++++ Extracted information ++++

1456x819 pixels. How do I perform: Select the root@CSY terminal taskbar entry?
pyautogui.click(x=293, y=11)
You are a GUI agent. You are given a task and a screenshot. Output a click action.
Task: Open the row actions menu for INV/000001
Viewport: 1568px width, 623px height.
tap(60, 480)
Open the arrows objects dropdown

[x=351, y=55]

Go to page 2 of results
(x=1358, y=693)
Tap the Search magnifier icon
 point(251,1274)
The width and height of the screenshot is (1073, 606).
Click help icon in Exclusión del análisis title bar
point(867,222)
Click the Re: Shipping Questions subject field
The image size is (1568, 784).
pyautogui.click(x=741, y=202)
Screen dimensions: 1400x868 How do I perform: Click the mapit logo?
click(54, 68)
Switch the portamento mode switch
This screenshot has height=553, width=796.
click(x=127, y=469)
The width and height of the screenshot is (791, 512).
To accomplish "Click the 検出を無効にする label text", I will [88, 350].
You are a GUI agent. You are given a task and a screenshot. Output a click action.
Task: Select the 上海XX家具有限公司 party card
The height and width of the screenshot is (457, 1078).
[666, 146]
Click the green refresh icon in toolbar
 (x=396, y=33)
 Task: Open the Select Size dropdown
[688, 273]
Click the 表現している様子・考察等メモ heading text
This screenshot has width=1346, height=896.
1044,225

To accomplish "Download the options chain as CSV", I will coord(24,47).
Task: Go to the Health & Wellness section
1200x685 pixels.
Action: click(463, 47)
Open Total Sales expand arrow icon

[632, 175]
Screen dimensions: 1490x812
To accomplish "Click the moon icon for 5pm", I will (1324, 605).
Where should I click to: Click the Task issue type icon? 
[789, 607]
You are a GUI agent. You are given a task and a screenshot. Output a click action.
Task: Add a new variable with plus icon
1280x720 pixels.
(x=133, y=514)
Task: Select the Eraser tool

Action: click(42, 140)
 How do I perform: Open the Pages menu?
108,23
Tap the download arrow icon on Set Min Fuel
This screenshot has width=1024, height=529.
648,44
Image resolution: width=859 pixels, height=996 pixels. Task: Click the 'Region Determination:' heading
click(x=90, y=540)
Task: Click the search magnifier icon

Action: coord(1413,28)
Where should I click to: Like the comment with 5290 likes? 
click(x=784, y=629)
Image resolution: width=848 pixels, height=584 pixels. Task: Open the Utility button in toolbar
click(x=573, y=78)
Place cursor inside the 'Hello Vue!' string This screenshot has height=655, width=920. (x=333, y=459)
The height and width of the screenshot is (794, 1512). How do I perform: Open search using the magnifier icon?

++++

Can you rewrite every line of the listing above as a JSON list of strings, one string per line, leaving out the blank lines?

[
  "1456x819 pixels. How do I perform: Select the root@CSY terminal taskbar entry?",
  "pyautogui.click(x=293, y=11)",
  "You are a GUI agent. You are given a task and a screenshot. Output a click action.",
  "Task: Open the row actions menu for INV/000001",
  "Viewport: 1568px width, 623px height.",
  "tap(60, 480)",
  "Open the arrows objects dropdown",
  "[x=351, y=55]",
  "Go to page 2 of results",
  "(x=1358, y=693)",
  "Tap the Search magnifier icon",
  " point(251,1274)",
  "The width and height of the screenshot is (1073, 606).",
  "Click help icon in Exclusión del análisis title bar",
  "point(867,222)",
  "Click the Re: Shipping Questions subject field",
  "The image size is (1568, 784).",
  "pyautogui.click(x=741, y=202)",
  "Screen dimensions: 1400x868 How do I perform: Click the mapit logo?",
  "click(54, 68)",
  "Switch the portamento mode switch",
  "This screenshot has height=553, width=796.",
  "click(x=127, y=469)",
  "The width and height of the screenshot is (791, 512).",
  "To accomplish \"Click the 検出を無効にする label text\", I will [88, 350].",
  "You are a GUI agent. You are given a task and a screenshot. Output a click action.",
  "Task: Select the 上海XX家具有限公司 party card",
  "The height and width of the screenshot is (457, 1078).",
  "[666, 146]",
  "Click the green refresh icon in toolbar",
  " (x=396, y=33)",
  " Task: Open the Select Size dropdown",
  "[688, 273]",
  "Click the 表現している様子・考察等メモ heading text",
  "This screenshot has width=1346, height=896.",
  "1044,225",
  "To accomplish \"Download the options chain as CSV\", I will coord(24,47).",
  "Task: Go to the Health & Wellness section",
  "1200x685 pixels.",
  "Action: click(463, 47)",
  "Open Total Sales expand arrow icon",
  "[632, 175]",
  "Screen dimensions: 1490x812",
  "To accomplish \"Click the moon icon for 5pm\", I will (1324, 605).",
  "Where should I click to: Click the Task issue type icon? ",
  "[789, 607]",
  "You are a GUI agent. You are given a task and a screenshot. Output a click action.",
  "Task: Add a new variable with plus icon",
  "1280x720 pixels.",
  "(x=133, y=514)",
  "Task: Select the Eraser tool",
  "Action: click(42, 140)",
  " How do I perform: Open the Pages menu?",
  "108,23",
  "Tap the download arrow icon on Set Min Fuel",
  "This screenshot has width=1024, height=529.",
  "648,44",
  "Image resolution: width=859 pixels, height=996 pixels. Task: Click the 'Region Determination:' heading",
  "click(x=90, y=540)",
  "Task: Click the search magnifier icon",
  "Action: coord(1413,28)",
  "Where should I click to: Like the comment with 5290 likes? ",
  "click(x=784, y=629)",
  "Image resolution: width=848 pixels, height=584 pixels. Task: Open the Utility button in toolbar",
  "click(x=573, y=78)",
  "Place cursor inside the 'Hello Vue!' string This screenshot has height=655, width=920. (x=333, y=459)",
  "The height and width of the screenshot is (794, 1512). How do I perform: Open search using the magnifier icon?"
]